照国公園のクロガネモチ
樹齢150-200
樹種クロガネモチ(Ilex rotunda)
この木が見下ろす交差点で、四本の国道が終わっている。国道3号は九州の西海岸を、国道10号は東海岸を下ってきて、225号と226号とともに、照国神社の南の交差点で終点になる。クロガネモチは公園の南の角、その交差点にいちばん近い木である。この種は南日本の街路や庭にいくらでもあって、この大きさになることはめったにない。1.5メートルの高さで幹回り4.85メートル、高さ13.5メートル、市の見積もりで樹齢およそ180年。一本の幹ではなく株立ちなので、この数字は株全体のものだが、支える樹冠は広く均一で、少し離れれば一本の木に見える。市は1974年3月20日、最初に指定した一群のなかでこれを保存樹第6号にした。公園は事実上、鹿児島県立博物館の前庭である。

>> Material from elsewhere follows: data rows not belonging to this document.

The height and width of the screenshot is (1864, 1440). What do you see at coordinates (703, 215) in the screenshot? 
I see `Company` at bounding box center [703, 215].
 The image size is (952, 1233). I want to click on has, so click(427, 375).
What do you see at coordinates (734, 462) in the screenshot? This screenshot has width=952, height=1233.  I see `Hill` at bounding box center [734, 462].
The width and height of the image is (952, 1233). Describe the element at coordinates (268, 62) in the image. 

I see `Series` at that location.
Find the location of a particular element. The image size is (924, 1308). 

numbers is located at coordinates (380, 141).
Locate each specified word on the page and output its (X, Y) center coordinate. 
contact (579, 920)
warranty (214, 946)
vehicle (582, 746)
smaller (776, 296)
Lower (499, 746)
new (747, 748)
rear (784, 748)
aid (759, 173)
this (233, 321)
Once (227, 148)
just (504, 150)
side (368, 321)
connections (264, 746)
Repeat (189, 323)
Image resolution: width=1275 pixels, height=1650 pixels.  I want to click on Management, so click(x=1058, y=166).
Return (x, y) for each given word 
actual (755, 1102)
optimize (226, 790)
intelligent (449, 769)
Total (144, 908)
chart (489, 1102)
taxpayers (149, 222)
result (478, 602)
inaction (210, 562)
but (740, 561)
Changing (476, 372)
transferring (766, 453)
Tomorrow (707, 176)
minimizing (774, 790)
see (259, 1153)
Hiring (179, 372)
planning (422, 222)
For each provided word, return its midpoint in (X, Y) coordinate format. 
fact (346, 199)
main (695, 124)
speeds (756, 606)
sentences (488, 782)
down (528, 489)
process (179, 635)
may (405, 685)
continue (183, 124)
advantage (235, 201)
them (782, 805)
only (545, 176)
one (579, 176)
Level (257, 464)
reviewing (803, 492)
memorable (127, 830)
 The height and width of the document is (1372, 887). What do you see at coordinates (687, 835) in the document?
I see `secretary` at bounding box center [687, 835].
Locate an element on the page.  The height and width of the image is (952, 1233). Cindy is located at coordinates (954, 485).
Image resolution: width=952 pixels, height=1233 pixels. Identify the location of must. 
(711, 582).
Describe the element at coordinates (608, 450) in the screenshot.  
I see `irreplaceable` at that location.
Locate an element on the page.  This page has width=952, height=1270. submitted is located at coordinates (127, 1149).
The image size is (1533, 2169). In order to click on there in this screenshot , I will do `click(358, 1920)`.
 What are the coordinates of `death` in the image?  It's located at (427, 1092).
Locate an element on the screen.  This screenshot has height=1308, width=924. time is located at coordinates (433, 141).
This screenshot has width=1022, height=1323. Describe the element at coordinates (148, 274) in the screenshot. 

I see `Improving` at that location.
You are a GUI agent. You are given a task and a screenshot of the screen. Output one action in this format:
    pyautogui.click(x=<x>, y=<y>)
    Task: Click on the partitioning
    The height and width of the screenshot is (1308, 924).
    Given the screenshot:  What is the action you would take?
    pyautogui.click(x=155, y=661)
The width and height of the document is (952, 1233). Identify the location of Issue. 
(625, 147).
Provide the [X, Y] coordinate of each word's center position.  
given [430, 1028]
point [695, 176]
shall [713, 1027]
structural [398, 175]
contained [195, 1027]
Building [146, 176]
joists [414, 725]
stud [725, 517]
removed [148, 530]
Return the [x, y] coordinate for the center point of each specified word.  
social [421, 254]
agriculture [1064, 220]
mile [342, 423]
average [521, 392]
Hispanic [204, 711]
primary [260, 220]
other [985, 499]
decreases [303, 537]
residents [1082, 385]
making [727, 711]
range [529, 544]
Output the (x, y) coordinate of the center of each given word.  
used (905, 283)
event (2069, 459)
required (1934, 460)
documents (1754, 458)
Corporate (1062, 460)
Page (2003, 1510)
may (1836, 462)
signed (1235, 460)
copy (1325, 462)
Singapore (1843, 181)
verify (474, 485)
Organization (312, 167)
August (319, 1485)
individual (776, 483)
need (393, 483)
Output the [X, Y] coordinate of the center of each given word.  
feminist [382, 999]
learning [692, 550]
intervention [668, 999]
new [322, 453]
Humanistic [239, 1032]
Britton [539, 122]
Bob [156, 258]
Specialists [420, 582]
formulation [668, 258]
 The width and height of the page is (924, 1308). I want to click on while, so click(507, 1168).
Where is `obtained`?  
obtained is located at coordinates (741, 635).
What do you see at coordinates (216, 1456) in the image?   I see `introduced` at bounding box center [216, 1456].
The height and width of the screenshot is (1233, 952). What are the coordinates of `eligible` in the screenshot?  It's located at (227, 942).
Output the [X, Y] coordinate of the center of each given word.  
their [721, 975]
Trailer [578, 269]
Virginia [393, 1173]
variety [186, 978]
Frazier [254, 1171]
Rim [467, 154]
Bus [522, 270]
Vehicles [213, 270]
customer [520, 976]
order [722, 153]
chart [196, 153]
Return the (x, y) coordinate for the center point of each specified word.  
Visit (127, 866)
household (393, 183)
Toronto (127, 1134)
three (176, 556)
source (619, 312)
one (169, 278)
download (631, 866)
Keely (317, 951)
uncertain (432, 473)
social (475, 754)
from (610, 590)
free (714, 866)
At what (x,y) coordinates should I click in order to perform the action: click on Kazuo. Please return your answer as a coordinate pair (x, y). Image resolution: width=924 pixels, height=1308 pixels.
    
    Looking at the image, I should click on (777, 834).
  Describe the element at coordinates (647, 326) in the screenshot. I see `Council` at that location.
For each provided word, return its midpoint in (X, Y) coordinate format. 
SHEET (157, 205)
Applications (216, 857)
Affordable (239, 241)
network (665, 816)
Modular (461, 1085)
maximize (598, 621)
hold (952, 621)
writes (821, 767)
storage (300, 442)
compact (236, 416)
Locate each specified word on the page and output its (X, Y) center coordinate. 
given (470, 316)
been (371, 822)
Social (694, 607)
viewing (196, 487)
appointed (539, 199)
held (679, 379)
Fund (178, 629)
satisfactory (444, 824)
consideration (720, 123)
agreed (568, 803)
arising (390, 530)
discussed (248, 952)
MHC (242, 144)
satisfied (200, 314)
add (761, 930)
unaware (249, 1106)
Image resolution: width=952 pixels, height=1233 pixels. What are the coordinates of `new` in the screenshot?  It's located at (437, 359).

隣の神社が祀るのは島津斉彬で、1850年代に薩摩へ反射炉とガラス工場を持ち込み、日本人の撮った現存最古の写真に収まり、事業を半ばにして49歳で死んだ殿様である。この種の雌株は冬じゅう赤い実を密につける。人がこれを植える理由のほとんどはそこにある。
- 幹回り
- 4.85 m
- 場所
- Terukuni Park, Shiroyama-cho 1, Kagoshima 892-0853 (Shiroyama-cho)
- 見学
- 無料。開かれた公園。
- 行き方
- 市電「天文館通」または「市役所前」から徒歩約8分。